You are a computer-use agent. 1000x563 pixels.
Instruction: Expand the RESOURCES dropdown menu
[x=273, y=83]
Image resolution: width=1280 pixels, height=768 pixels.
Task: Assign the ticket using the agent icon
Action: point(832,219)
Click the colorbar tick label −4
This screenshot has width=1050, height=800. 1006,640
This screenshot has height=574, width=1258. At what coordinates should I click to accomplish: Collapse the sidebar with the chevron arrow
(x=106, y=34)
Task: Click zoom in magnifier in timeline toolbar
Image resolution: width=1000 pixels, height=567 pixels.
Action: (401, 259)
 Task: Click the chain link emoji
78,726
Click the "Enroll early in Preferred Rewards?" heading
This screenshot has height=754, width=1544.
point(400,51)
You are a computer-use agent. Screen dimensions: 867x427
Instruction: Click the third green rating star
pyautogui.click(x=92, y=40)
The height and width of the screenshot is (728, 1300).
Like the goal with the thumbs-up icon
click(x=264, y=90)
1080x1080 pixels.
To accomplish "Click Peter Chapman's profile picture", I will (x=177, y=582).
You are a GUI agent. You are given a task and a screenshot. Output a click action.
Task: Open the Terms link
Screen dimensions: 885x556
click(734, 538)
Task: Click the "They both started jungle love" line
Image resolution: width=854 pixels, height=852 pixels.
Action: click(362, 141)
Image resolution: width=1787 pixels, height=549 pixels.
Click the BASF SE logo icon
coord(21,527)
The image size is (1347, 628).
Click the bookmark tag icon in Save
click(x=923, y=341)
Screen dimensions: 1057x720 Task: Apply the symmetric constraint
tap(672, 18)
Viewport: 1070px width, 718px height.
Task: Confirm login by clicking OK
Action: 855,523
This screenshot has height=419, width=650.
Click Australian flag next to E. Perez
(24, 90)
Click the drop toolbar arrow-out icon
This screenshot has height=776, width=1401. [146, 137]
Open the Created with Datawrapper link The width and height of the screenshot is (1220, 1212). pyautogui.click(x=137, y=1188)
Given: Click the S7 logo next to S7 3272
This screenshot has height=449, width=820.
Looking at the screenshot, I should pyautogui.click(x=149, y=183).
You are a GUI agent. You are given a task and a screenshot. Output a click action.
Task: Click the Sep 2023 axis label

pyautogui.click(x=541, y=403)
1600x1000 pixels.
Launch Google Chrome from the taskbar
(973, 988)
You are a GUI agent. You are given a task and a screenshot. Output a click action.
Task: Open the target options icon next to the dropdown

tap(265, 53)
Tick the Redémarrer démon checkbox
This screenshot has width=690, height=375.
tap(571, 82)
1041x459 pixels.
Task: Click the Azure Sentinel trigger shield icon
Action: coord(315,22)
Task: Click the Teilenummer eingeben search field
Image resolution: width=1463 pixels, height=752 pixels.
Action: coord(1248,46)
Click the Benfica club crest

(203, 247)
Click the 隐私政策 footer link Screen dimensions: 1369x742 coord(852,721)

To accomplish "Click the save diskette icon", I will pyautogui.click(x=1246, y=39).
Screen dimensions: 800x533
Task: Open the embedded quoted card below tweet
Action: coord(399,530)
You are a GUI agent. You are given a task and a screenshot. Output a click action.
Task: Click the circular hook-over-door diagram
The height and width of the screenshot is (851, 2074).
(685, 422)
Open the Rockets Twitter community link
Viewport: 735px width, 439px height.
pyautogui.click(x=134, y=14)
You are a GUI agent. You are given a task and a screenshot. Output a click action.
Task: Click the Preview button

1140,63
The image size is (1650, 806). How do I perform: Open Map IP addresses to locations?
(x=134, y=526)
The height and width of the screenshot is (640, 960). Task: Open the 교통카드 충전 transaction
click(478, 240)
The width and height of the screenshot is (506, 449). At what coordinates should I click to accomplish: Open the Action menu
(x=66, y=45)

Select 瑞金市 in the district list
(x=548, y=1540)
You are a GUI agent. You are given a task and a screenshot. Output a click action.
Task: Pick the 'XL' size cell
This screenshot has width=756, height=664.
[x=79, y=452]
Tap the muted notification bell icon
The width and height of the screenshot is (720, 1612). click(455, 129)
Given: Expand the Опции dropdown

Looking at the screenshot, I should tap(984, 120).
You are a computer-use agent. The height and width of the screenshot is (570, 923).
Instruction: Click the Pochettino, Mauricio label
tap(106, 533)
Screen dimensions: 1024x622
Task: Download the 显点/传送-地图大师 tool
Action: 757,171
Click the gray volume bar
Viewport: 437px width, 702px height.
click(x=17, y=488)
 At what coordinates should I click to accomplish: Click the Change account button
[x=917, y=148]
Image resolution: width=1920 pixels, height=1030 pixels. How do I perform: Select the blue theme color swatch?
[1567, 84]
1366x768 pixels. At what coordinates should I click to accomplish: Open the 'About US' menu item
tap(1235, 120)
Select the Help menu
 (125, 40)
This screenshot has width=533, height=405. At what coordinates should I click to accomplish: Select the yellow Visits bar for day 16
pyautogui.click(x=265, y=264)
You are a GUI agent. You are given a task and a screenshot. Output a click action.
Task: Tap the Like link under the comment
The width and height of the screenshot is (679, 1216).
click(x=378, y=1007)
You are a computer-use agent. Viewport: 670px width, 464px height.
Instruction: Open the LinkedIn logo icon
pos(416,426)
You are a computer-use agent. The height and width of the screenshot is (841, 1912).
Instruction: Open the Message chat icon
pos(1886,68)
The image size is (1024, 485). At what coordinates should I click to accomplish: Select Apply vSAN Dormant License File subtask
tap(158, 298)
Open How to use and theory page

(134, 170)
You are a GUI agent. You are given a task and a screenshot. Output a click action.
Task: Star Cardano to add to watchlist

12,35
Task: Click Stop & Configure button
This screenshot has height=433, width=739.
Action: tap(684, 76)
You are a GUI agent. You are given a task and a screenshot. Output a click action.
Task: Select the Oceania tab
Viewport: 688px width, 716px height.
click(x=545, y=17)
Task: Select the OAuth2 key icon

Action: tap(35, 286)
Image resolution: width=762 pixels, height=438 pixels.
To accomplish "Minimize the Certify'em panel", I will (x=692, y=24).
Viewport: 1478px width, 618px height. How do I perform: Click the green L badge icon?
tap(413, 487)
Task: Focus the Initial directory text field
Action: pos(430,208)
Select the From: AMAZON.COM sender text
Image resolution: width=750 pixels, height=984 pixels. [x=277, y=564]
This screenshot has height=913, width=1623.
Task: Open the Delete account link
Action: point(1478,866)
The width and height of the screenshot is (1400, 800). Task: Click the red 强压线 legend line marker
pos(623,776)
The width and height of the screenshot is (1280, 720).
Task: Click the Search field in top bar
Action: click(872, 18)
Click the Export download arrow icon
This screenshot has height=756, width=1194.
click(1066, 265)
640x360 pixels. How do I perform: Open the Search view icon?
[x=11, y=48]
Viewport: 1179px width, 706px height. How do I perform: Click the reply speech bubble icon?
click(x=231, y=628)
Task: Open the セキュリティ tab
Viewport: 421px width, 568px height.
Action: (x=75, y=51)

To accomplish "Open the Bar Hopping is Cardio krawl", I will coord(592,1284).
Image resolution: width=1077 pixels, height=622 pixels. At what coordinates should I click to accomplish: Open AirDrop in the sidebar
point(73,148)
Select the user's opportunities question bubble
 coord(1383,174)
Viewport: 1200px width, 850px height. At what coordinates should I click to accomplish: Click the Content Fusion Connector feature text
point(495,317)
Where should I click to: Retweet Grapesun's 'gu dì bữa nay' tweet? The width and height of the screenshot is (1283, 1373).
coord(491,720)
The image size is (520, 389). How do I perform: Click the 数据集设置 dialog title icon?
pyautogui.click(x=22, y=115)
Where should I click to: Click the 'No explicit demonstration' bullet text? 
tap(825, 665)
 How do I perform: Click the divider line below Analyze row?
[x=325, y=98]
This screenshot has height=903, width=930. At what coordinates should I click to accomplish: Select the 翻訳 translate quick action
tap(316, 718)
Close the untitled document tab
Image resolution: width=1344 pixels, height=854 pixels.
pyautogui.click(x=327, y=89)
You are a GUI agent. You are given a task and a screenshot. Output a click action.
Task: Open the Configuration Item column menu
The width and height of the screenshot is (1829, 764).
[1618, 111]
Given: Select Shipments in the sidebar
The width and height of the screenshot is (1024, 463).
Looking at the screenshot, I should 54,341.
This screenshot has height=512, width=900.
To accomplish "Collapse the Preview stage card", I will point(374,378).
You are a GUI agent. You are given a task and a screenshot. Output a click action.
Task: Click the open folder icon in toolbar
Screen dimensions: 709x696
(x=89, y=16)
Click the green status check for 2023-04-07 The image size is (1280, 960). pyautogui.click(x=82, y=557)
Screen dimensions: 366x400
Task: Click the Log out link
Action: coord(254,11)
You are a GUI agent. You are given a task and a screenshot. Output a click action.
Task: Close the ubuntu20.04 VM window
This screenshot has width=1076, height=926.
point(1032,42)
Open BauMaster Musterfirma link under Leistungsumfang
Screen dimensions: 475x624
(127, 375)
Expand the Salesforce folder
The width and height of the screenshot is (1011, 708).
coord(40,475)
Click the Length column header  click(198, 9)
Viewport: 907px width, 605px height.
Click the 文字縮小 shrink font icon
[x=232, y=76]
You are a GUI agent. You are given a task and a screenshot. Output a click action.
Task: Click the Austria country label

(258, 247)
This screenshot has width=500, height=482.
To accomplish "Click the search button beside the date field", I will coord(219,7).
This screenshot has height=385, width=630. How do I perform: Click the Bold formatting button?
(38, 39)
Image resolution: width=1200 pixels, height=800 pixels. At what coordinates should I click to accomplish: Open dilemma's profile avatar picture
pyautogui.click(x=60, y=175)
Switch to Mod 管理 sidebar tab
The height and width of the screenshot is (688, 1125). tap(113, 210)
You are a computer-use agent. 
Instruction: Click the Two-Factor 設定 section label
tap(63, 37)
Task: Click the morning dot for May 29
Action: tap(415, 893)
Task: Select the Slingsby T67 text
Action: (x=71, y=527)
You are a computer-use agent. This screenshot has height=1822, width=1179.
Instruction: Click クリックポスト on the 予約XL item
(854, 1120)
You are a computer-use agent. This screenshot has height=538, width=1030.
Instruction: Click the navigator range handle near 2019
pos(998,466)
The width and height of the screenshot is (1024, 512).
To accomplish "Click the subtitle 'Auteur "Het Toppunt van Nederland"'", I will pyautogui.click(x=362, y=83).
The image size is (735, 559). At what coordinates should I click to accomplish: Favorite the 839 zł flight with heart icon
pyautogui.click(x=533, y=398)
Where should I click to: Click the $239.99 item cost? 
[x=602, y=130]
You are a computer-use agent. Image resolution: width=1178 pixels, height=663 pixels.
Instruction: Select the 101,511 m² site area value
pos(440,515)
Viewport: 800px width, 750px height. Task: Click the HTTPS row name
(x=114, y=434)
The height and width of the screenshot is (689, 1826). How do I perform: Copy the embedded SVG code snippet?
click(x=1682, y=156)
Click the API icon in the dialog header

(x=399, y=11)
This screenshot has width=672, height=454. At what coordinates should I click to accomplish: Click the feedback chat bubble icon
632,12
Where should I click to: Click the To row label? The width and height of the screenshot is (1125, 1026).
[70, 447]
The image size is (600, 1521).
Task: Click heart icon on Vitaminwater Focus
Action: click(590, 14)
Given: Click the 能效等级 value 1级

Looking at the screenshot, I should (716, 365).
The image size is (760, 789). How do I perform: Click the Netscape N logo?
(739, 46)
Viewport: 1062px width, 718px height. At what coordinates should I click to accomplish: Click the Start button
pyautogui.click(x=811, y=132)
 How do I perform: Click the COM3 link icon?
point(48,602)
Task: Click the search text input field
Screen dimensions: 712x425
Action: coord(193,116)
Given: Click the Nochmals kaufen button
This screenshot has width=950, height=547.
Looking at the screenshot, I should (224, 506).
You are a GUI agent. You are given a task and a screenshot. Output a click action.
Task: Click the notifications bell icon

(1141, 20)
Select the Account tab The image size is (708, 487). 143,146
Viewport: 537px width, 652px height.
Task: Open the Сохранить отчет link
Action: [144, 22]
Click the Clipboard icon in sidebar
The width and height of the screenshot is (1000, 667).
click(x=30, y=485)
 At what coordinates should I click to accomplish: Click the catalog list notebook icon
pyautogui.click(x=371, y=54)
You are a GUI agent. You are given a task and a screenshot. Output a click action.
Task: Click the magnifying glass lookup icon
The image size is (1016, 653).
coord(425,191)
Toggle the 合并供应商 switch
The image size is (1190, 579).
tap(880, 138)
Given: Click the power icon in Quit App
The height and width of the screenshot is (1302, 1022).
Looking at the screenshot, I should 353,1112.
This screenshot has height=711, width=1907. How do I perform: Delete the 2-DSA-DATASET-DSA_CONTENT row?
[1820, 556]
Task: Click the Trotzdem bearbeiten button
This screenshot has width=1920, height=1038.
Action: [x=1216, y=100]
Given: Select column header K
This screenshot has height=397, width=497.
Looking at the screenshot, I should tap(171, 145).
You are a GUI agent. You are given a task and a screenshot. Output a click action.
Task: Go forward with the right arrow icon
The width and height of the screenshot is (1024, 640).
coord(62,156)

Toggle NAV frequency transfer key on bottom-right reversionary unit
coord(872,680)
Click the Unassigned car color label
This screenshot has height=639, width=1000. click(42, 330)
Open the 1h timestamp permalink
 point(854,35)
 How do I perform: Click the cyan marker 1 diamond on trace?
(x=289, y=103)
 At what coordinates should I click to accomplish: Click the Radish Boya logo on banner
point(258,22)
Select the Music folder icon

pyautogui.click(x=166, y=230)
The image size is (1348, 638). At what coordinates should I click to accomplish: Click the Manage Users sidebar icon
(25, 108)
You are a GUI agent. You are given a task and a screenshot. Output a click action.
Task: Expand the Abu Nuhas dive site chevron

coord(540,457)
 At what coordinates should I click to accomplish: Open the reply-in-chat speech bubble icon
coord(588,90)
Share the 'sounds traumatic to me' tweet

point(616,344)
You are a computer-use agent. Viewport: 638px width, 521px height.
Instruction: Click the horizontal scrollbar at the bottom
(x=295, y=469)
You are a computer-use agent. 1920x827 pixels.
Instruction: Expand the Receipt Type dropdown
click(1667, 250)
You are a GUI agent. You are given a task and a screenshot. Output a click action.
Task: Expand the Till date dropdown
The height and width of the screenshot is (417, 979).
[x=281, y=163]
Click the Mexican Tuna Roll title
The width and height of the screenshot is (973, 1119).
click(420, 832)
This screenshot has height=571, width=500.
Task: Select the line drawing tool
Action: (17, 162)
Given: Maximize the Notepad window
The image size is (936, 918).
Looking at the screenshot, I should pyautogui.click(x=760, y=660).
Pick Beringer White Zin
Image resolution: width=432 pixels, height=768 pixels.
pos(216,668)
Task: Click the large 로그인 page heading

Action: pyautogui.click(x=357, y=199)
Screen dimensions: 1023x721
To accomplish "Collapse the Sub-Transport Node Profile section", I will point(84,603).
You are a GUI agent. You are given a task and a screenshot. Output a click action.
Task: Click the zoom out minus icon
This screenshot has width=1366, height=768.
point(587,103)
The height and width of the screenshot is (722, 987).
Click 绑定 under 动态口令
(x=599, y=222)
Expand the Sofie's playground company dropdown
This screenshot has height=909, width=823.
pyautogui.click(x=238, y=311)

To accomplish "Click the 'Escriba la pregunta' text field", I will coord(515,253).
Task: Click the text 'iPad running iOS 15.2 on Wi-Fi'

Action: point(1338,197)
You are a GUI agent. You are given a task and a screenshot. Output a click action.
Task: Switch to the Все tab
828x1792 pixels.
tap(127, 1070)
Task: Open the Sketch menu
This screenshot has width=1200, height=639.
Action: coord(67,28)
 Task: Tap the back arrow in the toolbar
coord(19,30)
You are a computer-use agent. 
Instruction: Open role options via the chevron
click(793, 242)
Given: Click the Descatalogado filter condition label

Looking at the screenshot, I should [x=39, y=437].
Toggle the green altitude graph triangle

§ **EXERCISE**: Select every line above that contains the word "zoom", and copy it.

§ **EXERCISE RESPONSE**:
Task: Click zoom in magnifier in timeline toolbar
Task: Click the zoom out minus icon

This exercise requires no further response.